**The problem**
Answer these questions using the statistical analyses text.
1. What did the first cohort's individuals report in the month before each time period?
2. For the Omicron period, to what date was the time frame extended?
3. In the sensitivity analysis, to which age group was the population restricted?

START Excerpted text

Statistical analyses
We found evidence of inequalities in registered test behaviours (Additional file 1: Table A). To minimise this potential bias in our regression analyses, we focused our analyses on two cohorts. First, we selected only individuals who reported a negative test in the month prior to each time period as a proxy for being engaged in testing. This is similar to a ‘test-negative’ study design which have been used for studying vaccine effectiveness [23]. Second, we analysed individuals who had received an influenza vaccine within a year of each time period as a proxy of being engaged in healthcare (i.e., likely to register a test even if unvaccinated and not disengaged with health care) [24]. For the Omicron period, we extended this time frame to 1st September 2020 to fully capture the previous year’s influenza vaccination campaign. While our main models use all individuals, in a sensitivity analysis we restricted this population to just people aged 65 years and over as they are the focus of the UK influenza vaccination programme. Matching methods were also investigated for balancing populations across our exposure variables, but did not significantly alter the models and are not discussed here. We also reported analyses for all residents of Cheshire and Merseyside as a sensitivity analysis.

END Excerpted text
START Available data

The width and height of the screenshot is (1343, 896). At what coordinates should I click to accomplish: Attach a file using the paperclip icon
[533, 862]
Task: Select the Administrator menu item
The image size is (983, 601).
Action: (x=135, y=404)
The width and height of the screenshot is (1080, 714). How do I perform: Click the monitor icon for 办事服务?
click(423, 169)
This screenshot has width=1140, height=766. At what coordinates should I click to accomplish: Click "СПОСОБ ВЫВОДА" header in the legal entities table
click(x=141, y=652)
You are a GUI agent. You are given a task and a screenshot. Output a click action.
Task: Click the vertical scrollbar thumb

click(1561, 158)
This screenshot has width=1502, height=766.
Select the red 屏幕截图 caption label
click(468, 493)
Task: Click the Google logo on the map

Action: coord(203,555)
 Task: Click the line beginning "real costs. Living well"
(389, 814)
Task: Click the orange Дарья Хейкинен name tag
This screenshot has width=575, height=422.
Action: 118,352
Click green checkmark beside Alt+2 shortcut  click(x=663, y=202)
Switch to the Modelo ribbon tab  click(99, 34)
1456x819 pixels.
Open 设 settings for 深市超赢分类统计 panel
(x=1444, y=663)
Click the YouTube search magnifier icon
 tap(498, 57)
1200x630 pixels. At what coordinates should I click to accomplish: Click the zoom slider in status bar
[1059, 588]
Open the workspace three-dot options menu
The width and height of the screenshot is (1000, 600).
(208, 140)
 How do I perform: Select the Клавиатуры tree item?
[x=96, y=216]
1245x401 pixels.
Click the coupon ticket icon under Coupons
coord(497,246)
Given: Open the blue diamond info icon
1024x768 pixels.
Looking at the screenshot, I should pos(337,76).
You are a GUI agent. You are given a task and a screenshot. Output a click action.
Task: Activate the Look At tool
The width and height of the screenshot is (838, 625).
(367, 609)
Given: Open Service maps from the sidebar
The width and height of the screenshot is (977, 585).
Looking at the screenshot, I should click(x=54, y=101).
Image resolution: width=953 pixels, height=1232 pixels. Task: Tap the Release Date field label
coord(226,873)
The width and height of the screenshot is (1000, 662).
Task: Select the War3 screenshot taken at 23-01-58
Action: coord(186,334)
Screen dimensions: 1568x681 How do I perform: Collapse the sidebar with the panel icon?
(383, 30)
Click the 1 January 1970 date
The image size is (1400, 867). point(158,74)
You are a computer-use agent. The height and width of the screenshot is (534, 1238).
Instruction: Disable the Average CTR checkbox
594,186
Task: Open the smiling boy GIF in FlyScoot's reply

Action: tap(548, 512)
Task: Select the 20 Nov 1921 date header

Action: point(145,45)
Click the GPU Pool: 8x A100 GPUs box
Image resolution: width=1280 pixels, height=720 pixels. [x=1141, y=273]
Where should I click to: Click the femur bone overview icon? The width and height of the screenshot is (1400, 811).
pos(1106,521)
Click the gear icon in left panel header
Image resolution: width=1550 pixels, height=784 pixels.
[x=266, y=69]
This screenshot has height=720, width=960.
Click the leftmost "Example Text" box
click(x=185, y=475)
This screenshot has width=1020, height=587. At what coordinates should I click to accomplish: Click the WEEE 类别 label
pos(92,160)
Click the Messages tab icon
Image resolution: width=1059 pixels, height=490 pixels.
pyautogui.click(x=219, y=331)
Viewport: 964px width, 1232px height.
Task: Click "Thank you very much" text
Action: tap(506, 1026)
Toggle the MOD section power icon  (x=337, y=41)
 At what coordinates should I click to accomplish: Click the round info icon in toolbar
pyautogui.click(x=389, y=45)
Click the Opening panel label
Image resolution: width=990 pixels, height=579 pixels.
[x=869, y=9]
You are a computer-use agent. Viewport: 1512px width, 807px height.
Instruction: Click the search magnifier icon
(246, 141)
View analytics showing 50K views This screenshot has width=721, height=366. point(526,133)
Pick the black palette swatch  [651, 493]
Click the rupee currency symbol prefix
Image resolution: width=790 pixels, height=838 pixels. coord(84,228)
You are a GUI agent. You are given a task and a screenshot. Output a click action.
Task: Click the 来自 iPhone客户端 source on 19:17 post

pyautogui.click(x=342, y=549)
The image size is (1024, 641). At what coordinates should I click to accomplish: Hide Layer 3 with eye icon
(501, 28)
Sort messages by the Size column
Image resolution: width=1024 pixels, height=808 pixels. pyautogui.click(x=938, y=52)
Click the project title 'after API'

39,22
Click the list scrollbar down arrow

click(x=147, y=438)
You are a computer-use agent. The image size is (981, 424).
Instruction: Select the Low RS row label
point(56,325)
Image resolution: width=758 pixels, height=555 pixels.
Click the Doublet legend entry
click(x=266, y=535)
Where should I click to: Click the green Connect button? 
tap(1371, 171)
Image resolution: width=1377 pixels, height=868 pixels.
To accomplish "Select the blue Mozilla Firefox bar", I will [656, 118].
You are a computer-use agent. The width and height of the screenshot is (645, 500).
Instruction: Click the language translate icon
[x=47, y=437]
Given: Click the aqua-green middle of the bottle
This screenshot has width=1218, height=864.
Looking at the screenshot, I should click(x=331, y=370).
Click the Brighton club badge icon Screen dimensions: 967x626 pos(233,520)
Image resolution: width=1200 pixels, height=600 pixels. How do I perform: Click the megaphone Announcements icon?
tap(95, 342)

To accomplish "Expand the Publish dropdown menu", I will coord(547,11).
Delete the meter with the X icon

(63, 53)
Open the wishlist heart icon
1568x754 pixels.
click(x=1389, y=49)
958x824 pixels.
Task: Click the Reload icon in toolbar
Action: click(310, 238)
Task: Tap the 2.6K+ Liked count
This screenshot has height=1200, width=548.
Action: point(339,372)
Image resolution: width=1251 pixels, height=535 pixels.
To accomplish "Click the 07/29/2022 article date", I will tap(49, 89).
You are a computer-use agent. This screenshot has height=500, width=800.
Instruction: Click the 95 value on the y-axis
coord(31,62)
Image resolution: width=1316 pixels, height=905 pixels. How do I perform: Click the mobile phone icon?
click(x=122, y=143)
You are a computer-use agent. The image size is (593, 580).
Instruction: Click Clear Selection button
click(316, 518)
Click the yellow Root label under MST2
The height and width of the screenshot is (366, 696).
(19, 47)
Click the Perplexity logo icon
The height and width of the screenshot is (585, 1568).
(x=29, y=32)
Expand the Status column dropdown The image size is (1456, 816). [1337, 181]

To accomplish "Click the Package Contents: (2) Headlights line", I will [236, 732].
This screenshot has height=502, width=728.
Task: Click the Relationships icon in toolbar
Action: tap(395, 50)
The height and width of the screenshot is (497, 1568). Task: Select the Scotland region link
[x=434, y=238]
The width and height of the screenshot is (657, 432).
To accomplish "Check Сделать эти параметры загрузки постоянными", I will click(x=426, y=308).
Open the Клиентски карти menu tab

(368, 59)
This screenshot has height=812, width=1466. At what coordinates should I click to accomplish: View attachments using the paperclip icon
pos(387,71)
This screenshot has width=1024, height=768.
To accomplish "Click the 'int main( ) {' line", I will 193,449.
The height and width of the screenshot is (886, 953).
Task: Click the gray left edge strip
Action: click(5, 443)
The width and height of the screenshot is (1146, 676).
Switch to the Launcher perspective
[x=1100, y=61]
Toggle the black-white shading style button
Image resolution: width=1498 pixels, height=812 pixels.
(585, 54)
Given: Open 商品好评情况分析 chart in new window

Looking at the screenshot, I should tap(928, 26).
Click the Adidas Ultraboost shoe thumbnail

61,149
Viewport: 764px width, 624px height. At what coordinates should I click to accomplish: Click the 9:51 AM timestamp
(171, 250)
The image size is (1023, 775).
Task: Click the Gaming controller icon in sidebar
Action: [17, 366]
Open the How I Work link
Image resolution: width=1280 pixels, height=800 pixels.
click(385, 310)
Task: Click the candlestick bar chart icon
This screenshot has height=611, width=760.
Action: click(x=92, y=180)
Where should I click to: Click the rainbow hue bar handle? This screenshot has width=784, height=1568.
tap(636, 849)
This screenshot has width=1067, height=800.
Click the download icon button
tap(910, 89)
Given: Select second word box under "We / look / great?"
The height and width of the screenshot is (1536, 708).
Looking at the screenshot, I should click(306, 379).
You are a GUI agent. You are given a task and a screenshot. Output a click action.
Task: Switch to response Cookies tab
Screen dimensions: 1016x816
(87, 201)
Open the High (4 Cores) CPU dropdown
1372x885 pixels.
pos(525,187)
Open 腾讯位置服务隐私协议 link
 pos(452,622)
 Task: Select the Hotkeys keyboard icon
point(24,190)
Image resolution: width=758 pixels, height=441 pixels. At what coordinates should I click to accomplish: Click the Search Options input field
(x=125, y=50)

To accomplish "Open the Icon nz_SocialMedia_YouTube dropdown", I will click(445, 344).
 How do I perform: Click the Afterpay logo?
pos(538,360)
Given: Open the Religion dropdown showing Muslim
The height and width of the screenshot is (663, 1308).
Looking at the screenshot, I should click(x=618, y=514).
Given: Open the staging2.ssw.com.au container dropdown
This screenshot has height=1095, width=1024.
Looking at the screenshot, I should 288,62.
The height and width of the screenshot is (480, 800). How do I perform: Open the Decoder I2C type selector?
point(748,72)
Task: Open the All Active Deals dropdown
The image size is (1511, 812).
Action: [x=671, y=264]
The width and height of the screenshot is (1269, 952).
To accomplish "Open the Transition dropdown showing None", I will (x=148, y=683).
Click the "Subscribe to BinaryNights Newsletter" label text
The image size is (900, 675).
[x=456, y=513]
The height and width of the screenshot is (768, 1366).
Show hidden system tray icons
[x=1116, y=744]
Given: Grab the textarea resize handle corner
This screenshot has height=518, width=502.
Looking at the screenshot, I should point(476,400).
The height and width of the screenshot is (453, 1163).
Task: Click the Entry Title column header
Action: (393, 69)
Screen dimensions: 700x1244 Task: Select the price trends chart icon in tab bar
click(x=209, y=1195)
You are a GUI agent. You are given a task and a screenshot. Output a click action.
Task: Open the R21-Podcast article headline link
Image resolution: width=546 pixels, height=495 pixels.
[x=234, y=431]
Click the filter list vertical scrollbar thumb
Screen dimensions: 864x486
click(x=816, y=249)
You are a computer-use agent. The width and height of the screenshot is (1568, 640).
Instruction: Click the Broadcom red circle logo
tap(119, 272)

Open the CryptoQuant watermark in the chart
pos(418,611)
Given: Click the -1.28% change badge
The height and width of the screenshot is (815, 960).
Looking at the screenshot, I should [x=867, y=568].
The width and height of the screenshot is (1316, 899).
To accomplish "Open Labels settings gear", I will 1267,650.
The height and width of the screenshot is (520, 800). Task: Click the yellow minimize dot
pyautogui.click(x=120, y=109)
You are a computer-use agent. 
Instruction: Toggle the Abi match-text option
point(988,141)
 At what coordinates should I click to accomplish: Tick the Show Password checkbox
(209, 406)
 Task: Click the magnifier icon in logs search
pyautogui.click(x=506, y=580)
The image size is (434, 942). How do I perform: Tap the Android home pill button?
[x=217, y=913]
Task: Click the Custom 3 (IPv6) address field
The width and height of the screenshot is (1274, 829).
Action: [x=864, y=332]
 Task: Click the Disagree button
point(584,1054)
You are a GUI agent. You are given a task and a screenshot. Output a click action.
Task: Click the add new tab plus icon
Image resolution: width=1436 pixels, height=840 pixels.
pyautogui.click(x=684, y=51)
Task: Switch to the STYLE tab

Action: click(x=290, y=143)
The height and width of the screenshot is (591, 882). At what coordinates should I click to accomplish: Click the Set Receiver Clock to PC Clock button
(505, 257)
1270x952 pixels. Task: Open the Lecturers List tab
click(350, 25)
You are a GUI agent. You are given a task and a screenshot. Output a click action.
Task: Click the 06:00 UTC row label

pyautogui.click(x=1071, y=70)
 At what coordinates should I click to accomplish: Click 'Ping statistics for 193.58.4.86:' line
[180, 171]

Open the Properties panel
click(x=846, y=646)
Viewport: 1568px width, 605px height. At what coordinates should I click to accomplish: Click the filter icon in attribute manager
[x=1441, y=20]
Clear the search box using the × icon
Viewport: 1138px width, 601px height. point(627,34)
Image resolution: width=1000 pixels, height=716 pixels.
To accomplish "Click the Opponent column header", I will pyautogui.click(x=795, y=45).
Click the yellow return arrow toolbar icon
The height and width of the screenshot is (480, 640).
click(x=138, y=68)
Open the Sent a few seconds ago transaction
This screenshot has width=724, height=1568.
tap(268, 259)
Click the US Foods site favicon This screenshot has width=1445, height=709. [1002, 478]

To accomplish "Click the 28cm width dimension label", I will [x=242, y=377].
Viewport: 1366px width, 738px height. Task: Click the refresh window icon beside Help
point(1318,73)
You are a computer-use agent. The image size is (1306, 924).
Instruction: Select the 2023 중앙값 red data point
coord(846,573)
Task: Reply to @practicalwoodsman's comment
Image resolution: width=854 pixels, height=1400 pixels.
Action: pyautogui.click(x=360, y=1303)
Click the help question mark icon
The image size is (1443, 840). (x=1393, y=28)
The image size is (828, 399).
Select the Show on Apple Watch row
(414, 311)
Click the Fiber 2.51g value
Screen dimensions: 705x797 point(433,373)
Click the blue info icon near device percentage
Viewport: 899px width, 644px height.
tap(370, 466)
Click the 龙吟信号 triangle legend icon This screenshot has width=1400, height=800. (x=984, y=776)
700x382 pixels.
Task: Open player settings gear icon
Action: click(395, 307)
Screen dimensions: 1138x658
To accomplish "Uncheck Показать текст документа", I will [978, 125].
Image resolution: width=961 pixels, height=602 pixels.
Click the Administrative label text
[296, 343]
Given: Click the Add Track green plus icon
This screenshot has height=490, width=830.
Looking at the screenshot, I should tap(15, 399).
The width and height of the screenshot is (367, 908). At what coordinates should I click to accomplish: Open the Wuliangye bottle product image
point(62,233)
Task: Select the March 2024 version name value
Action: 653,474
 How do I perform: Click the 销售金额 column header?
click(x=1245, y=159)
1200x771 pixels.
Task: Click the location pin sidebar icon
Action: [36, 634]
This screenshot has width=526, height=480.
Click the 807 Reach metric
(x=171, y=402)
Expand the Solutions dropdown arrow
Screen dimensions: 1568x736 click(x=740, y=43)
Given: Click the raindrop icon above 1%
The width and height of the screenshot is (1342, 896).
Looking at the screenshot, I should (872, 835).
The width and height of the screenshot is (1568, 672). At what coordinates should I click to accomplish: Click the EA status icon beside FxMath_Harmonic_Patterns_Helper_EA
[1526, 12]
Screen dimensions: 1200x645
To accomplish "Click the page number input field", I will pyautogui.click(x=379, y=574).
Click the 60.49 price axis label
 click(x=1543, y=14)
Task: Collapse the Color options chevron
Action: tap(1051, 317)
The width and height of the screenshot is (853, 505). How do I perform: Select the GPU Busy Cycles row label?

END Available data

**Response area**
1. A negative test.
2. 1st September 2020.
3. People aged 65 years and over.